TASK REQUIREMENTS: Write out every one of the rows below word for word, omitting the pictures.

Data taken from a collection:
--------
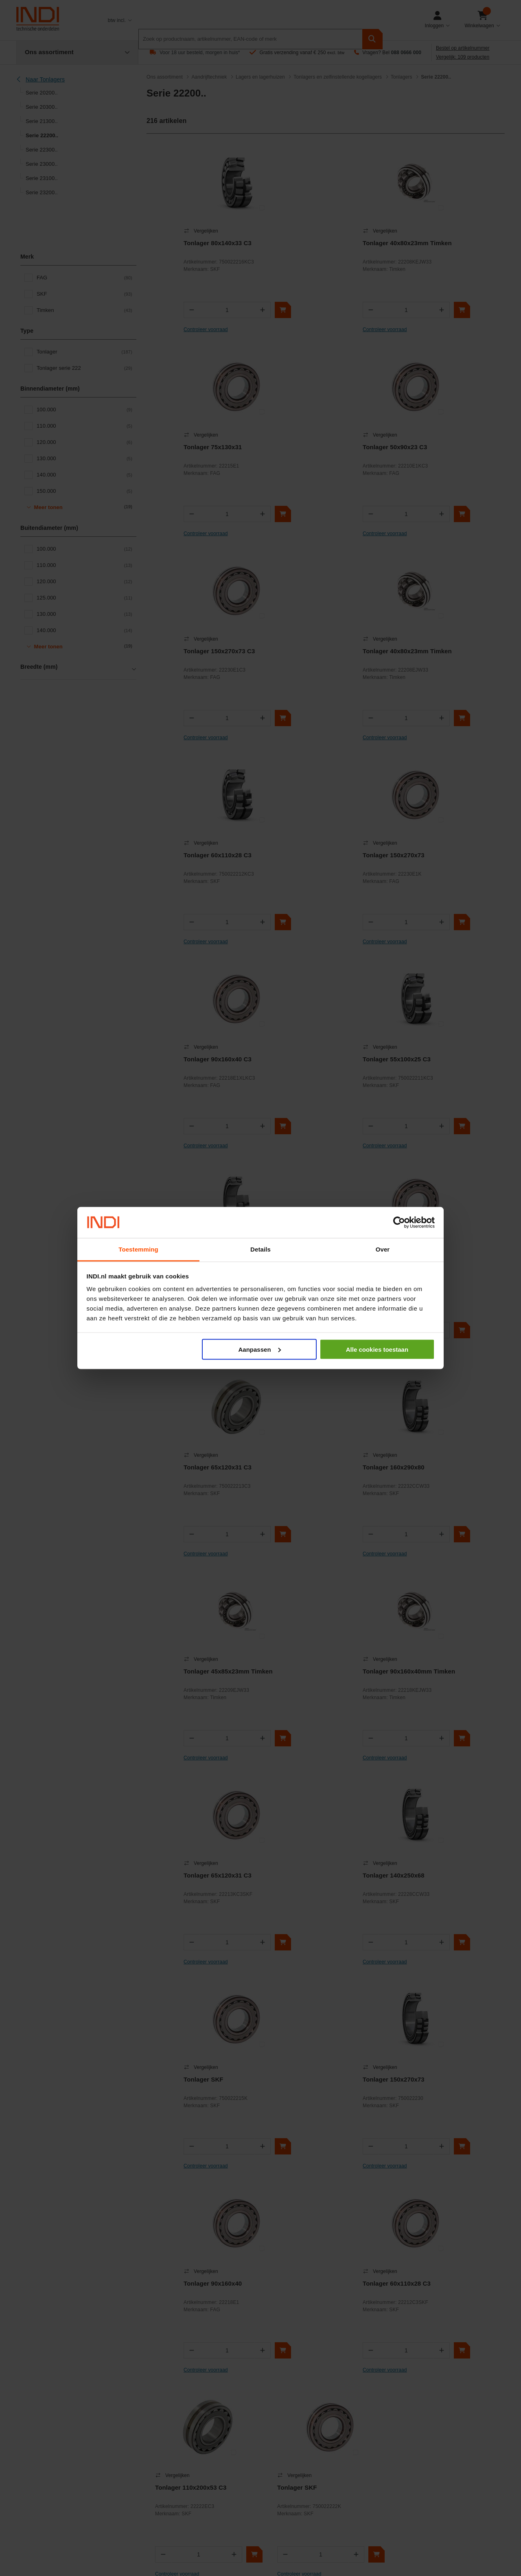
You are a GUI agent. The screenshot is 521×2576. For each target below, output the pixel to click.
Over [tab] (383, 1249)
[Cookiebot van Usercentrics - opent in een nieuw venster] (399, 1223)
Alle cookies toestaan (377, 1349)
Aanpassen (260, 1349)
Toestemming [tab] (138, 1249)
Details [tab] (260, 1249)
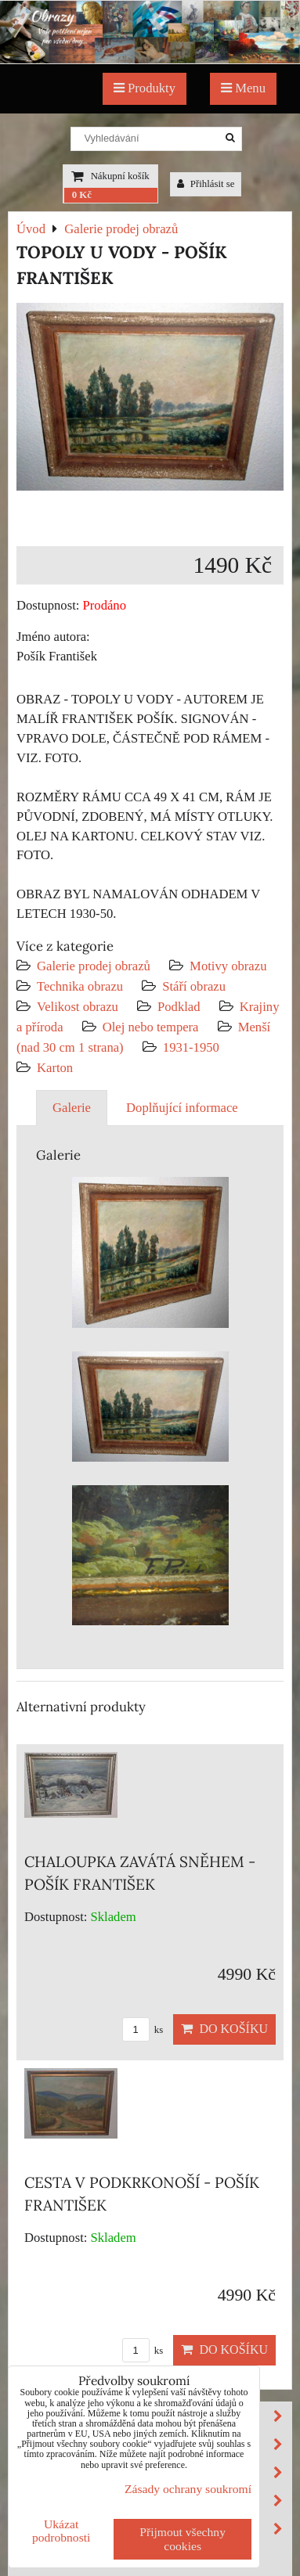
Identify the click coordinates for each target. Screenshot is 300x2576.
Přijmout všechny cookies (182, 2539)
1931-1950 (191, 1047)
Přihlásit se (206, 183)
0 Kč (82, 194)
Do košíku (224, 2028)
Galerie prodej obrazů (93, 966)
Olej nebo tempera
--------
CORRECT ANSWER:
You are a GUI agent. The screenshot is 521×2576. For each target below, output the pixel to click.
Over [tab] (383, 1249)
[Cookiebot van Usercentrics - opent in een nieuw venster] (399, 1223)
Alle cookies toestaan (377, 1349)
Aanpassen (260, 1349)
Toestemming [tab] (138, 1249)
Details [tab] (260, 1249)
Identify the click coordinates for each target. Screenshot is 300x2576.
Přijmout všechny cookies (182, 2539)
1931-1950 (191, 1047)
Přihlásit se (206, 183)
0 Kč (82, 194)
Do košíku (224, 2028)
Galerie prodej obrazů (93, 966)
Olej nebo tempera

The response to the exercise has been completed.